Can anyone please help me with what I'm doing wrong? Also, how long would it take to bake the 60-gram ones with melted chocolate?

Thanks

Time is just an estimate. Each oven is different. If you bake and roast a lot, it’s best to buy an oven thermometer to ensure your oven temperature is accurate.

Just because it was a chocolate bar doesn’t mean it was couverture chocolate and not a compound chocolate. Look on the ingredients list. The only thing you want to see on the label is cocoa, cocoa butter, sugar, emulsifier (its usually soy lecithin), and an maybe a flavoring.

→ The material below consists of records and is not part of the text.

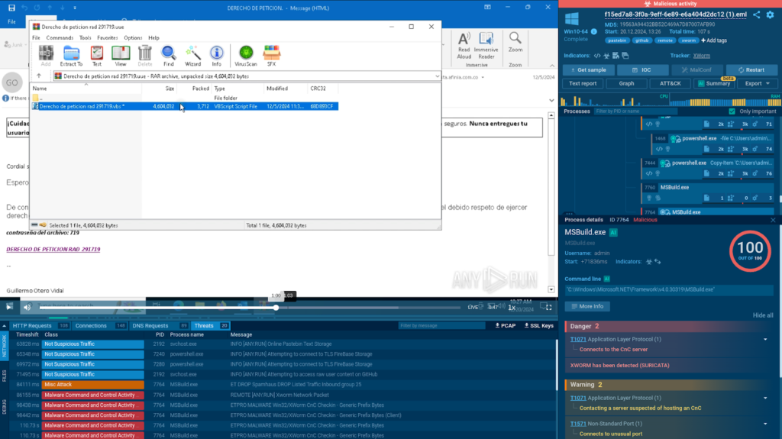Click the Get sample button
The width and height of the screenshot is (782, 439).
[x=587, y=69]
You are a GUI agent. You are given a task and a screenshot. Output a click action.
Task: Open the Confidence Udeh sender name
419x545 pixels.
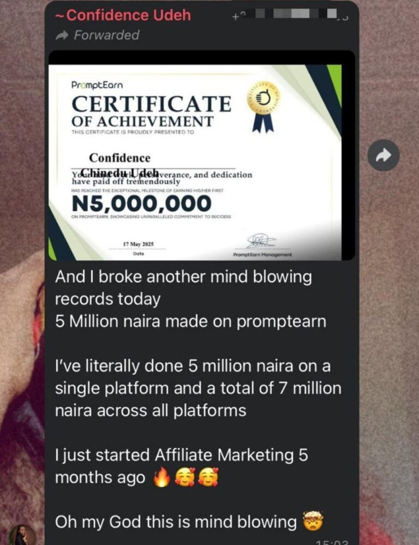coord(123,15)
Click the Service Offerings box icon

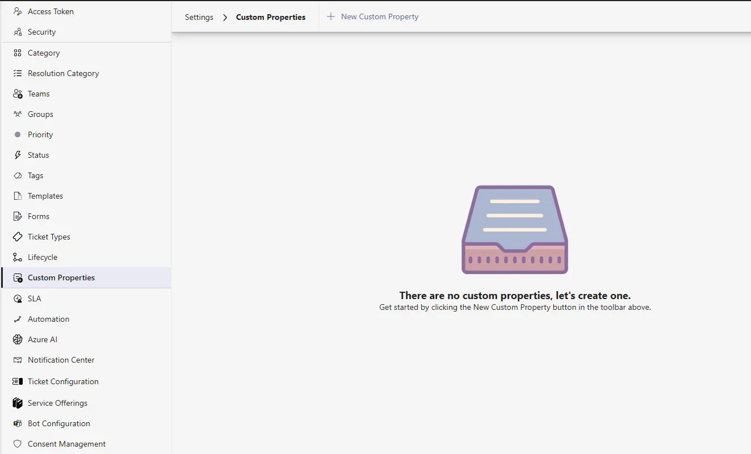click(18, 403)
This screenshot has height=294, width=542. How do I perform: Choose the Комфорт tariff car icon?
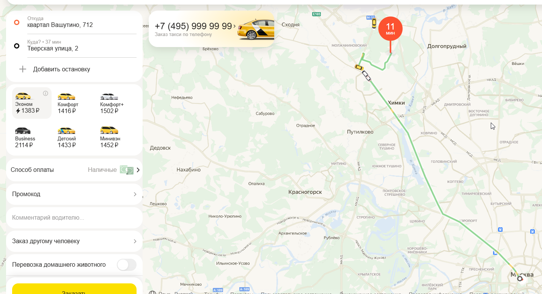66,96
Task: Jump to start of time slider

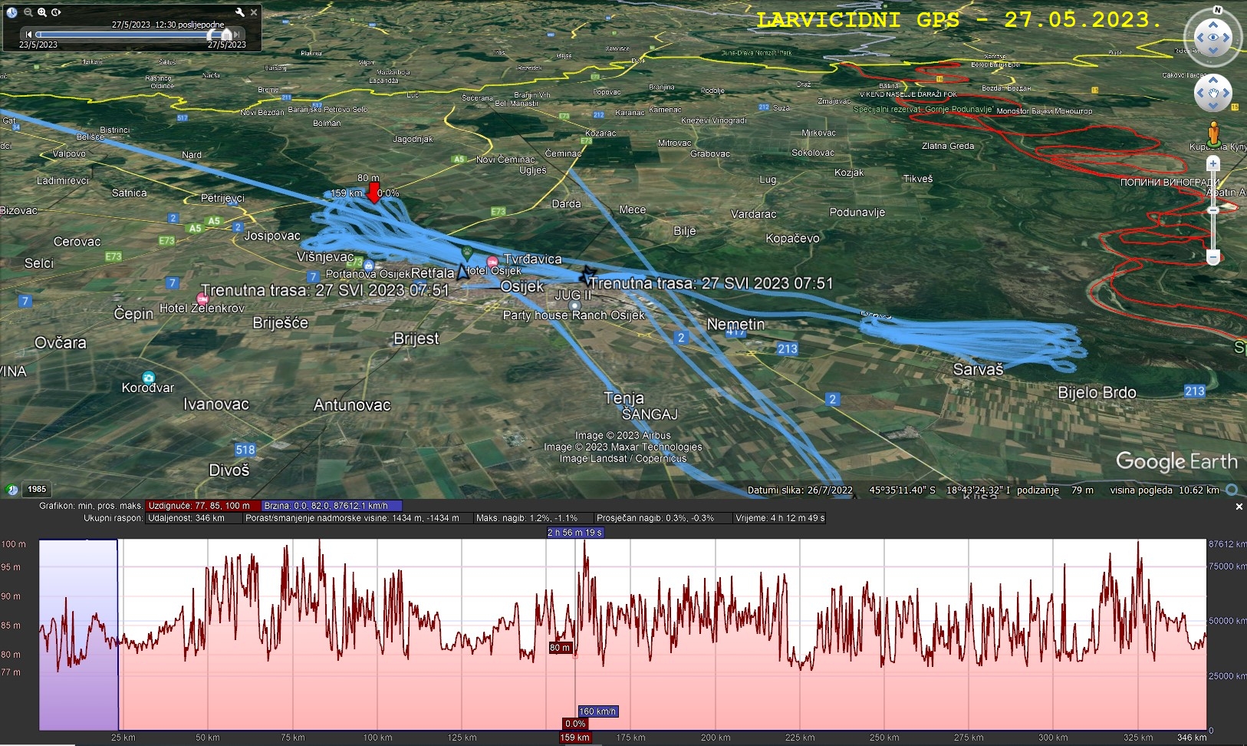Action: click(28, 35)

If you see the word ”powder” or “oil” or any reference to an oil like “sunflower” even if the word oil isn’t included, then it is still referencing an oil. Any chocolate with a powder, oil, or referencing an oil is a using an oil. So they are compound chocolates.

Now that said, couverture chocolate may not completely and totally melt into a cookie. It depends on the amount of cocoa butter in the chocolate. The higher the percentage of cocoa butter, the more it will melt.


This is couverture chocolate. It was cut from a 5 kilo block. This particular block is 54.5% cocoa, so this is going to melt alot. This isn’t my preferred chocolate for a cookie, it is more suited for dipping.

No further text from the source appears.